9 comments on “Batgirl 12

  1. True story: the last time I saw Patrick was when I finished the Retcon Punch logo. Weird.

    I am pretty sure McKenna was one of the cops helping Knightfall and the Disgraced. I’m sure it was an easy sell to get her on board when she was torn up by grief over her husband, and once she was in they could blackmail with her own involvement to stay in.

    So, is the DEO involved simply because there are metahumans involved, or DOES THE CONSPIRACY GO DEEPER?!?

  2. Also, what effect do you think this new, darker mood will have on Babs’ light-hearted tone? Do you think her somewhat flippant attitude will cut through the heavier stuff and keep the story from bogging down in itself, or will it just appear insensitive?

    • Good question. I’d like to see James Jr.’s chicanery really take its toll on Babs. We’ve seen the character give a shit before (the end of the Grotesque stuff comes immediately to mind) and it’s always really moving. I’d like to see some of that again.

  3. The nod to Williams’ art is fun, but what if it’s also narratively significant? I’ve commented in our Batwoman write-ups that the layouts seem to reflect Kate’s subjectivity, and it’s interesting to think how that carries over here. Is there some reason that Batwoman has to be depicted this way? I think it might have something to do with her outsider status as a member of the bat family — being Batwoman is still mysterious and cool for Kate (she still gets nervous when she interacts with Batman) in a way that it isn’t for Babs (who knows Bruce, Dick, Tim, etc. personally). It’s kind of fun to think that the way Batwoman appears on the page is a reflection of how awesome she thinks what she’s doing is, whereas Babs is a little more jaded.

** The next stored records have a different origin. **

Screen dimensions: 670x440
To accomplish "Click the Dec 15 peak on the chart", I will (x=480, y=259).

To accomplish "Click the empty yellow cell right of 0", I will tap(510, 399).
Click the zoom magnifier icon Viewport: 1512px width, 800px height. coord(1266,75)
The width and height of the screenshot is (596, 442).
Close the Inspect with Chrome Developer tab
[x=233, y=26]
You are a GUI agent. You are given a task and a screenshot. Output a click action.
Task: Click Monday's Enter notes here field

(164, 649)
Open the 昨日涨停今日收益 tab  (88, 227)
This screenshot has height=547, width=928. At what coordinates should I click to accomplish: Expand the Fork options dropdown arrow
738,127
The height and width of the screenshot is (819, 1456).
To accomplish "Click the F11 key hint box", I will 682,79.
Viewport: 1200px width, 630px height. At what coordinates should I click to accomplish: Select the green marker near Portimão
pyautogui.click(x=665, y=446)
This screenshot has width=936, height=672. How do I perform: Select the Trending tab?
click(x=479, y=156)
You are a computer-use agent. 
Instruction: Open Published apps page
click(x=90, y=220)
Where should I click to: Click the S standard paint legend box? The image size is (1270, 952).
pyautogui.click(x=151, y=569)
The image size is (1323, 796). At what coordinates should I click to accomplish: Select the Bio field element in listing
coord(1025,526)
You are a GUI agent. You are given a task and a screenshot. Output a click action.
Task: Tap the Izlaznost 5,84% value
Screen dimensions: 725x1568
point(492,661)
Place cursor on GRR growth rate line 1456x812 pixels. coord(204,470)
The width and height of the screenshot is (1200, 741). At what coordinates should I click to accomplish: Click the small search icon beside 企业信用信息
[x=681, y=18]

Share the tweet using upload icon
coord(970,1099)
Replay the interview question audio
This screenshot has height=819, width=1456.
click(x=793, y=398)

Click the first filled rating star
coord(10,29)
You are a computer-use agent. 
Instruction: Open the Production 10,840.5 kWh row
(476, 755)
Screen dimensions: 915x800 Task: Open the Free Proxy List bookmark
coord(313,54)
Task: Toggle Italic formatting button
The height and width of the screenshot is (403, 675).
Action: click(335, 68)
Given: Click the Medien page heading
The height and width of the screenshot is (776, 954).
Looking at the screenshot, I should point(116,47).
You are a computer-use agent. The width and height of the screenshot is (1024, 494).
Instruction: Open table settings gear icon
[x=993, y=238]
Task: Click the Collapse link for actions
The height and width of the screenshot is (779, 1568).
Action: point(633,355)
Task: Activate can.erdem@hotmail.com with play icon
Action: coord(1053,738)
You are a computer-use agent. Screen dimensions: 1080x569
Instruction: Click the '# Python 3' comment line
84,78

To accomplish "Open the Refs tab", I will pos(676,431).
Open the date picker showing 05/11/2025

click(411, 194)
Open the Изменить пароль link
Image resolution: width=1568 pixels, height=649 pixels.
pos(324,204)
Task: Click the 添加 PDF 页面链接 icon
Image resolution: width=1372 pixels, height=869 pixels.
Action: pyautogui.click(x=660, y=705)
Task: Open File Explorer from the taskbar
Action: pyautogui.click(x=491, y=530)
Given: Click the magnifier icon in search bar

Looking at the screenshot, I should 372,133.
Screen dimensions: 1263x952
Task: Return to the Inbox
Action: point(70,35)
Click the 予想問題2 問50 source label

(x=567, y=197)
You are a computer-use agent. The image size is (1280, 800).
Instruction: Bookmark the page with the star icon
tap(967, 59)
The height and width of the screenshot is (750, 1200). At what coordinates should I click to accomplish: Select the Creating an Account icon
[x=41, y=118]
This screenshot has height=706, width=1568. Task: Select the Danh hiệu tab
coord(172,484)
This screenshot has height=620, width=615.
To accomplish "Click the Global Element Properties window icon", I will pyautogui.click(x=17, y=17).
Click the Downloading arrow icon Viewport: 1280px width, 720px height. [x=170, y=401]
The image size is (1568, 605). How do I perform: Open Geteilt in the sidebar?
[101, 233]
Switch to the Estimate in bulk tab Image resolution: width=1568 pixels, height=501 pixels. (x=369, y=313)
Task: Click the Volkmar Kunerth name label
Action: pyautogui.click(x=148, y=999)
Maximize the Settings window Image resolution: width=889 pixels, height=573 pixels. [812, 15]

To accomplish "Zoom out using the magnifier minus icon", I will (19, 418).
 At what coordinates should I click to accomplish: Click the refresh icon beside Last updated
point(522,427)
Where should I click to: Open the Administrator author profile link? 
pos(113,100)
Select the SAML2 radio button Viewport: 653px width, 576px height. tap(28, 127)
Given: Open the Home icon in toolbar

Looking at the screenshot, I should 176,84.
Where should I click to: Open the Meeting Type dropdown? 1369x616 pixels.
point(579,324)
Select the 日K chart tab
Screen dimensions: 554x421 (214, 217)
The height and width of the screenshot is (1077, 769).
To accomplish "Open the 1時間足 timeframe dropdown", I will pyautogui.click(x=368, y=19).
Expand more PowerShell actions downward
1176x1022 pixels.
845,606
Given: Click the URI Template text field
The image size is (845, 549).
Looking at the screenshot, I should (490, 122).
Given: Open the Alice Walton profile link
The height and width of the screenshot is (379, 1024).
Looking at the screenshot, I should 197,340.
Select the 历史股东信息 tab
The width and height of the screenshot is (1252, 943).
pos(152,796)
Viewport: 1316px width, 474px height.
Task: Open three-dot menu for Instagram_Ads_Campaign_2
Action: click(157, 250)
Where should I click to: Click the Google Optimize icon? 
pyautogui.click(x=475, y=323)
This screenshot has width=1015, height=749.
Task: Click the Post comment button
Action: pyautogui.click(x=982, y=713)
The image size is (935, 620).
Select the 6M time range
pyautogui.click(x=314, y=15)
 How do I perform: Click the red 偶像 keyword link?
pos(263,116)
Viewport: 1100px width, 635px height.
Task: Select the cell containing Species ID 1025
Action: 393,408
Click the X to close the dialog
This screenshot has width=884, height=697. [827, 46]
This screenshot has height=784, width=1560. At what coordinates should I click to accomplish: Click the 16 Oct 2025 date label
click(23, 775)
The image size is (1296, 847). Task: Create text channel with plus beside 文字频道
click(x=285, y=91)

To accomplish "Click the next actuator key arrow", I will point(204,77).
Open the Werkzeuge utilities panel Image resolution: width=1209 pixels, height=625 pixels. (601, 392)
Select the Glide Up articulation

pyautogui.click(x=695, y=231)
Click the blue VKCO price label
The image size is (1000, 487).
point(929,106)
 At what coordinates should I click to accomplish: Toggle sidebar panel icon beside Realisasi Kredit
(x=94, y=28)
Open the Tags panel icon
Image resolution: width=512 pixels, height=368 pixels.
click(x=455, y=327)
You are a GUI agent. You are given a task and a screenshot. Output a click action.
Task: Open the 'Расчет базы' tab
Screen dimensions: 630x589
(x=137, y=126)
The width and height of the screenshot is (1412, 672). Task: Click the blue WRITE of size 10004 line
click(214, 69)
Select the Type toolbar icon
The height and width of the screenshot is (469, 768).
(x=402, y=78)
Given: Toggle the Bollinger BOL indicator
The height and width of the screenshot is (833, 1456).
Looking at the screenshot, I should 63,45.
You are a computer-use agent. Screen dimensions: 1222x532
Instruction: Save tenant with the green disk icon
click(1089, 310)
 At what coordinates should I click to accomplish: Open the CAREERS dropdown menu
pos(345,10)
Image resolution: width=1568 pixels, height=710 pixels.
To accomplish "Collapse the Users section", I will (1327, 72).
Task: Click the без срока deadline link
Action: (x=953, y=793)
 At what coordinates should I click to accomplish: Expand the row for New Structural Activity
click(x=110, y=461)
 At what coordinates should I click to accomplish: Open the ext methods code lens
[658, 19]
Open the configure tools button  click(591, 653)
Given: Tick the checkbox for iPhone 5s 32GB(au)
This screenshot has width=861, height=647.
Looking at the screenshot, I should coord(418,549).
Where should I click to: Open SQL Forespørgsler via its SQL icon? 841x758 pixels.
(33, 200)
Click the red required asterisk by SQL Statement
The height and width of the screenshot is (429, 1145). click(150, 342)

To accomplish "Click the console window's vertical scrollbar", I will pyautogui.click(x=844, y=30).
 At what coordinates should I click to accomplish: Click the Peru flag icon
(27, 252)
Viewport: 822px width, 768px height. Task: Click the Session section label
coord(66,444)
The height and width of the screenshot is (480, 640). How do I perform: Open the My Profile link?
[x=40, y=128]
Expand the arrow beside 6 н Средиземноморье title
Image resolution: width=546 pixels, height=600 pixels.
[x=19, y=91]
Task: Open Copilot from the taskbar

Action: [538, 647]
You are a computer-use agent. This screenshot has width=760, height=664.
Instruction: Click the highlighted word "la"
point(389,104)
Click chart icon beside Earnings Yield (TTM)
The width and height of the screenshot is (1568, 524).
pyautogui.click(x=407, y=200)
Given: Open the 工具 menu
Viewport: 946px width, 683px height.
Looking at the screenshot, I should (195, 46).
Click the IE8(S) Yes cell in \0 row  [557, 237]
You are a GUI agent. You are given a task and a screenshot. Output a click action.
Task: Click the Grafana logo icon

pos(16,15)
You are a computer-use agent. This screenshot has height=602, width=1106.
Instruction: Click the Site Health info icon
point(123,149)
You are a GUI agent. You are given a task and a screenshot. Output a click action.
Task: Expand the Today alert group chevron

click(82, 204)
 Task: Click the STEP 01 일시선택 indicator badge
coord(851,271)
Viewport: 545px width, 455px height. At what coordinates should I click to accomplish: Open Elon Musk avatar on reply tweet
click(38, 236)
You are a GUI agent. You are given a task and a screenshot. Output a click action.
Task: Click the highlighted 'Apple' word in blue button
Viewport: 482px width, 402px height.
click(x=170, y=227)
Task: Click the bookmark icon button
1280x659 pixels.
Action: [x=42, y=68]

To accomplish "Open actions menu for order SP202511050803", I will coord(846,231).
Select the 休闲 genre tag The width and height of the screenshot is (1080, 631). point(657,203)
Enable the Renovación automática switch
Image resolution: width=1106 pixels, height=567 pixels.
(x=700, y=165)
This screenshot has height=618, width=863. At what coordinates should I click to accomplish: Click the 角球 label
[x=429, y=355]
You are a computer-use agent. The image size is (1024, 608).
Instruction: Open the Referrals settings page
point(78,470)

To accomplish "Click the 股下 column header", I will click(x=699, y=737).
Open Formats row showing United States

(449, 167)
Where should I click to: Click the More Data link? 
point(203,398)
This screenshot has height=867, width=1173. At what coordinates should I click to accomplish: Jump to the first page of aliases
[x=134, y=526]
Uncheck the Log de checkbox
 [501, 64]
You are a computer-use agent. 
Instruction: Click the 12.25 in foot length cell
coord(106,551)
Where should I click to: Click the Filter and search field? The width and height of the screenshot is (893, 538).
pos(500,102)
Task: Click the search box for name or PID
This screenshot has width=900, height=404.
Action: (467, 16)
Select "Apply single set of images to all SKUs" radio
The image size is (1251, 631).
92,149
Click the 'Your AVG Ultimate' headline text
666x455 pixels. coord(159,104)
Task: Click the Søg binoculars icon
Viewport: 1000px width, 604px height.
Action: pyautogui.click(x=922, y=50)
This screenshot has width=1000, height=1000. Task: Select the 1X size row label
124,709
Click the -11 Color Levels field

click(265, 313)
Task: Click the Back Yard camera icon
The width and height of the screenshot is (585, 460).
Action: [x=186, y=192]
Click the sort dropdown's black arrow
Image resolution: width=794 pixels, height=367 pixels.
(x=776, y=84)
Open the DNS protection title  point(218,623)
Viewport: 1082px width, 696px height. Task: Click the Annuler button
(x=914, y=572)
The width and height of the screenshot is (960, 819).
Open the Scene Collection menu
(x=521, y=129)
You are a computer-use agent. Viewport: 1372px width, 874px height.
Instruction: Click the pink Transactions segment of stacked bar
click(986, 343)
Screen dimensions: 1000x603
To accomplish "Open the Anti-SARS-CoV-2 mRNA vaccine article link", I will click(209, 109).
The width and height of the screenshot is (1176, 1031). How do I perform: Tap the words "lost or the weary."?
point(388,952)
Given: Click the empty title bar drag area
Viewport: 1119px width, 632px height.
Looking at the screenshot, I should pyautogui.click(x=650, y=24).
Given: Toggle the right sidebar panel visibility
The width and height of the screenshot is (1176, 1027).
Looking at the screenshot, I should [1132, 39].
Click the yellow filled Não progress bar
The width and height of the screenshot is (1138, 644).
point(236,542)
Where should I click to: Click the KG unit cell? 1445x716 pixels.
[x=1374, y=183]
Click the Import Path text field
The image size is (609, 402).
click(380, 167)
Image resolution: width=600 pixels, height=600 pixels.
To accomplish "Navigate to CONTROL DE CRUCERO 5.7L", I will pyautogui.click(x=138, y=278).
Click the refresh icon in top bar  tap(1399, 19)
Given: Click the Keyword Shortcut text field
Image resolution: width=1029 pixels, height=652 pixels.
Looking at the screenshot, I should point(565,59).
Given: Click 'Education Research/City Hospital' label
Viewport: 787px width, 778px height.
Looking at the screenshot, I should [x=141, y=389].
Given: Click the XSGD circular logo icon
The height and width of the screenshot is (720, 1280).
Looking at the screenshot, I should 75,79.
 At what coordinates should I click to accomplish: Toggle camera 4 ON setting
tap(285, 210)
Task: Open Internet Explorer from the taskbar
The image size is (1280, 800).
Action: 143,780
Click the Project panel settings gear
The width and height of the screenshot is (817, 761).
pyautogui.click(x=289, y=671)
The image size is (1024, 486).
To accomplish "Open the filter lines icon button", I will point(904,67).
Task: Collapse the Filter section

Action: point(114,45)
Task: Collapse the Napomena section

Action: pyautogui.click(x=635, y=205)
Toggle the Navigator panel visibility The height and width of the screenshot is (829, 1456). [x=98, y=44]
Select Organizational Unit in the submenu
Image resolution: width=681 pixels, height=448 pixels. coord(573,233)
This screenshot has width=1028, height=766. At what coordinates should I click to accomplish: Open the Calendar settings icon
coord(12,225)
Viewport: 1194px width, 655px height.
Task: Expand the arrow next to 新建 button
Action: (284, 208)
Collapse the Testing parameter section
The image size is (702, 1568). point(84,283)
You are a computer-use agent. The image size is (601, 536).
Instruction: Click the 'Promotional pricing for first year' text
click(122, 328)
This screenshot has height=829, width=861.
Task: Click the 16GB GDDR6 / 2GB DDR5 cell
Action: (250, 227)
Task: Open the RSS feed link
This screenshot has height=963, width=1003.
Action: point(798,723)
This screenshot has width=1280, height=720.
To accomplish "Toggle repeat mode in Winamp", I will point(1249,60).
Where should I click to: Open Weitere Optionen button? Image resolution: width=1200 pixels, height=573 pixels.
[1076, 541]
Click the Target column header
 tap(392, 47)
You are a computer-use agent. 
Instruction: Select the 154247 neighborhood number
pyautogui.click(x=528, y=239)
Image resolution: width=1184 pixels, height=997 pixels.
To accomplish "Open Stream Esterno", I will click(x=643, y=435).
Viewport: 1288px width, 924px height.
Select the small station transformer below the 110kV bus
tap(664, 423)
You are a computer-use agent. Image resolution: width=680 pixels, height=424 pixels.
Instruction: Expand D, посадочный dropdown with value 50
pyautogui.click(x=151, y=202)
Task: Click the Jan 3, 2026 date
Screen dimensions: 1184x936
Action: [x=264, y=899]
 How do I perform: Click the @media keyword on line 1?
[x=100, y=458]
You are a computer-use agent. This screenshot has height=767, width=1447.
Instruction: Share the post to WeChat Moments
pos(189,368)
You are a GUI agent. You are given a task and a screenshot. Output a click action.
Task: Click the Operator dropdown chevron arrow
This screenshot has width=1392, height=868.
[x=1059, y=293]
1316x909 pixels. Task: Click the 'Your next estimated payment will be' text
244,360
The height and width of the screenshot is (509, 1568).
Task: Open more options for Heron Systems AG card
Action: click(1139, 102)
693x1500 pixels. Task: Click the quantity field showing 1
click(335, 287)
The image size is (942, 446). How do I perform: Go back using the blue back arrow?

    • If nothing else, it certainly does highlight the “otherness” of Batwoman. It’s a cool idea that Batwoman’s very presence changes the tone of the investigation: suddenly they’re not dickin’ around anymore.

      • Hey, remember how everyone was calling Batgirl “Batwoman” early on in the run?

        Just funny to think about, now that they are working together.

        • Also, the introduction of Kate, along with her own layout-style, has brought an entire new colour palette to the book as well. The reds and whites are a really great add, and make many pages, especially Shelby’s double page above, really pop.

    • Yeah, that and the commentary on Batwoman carrying a silk hankerchief as either weird or awesome. I want Babs to be real so we can be best friends.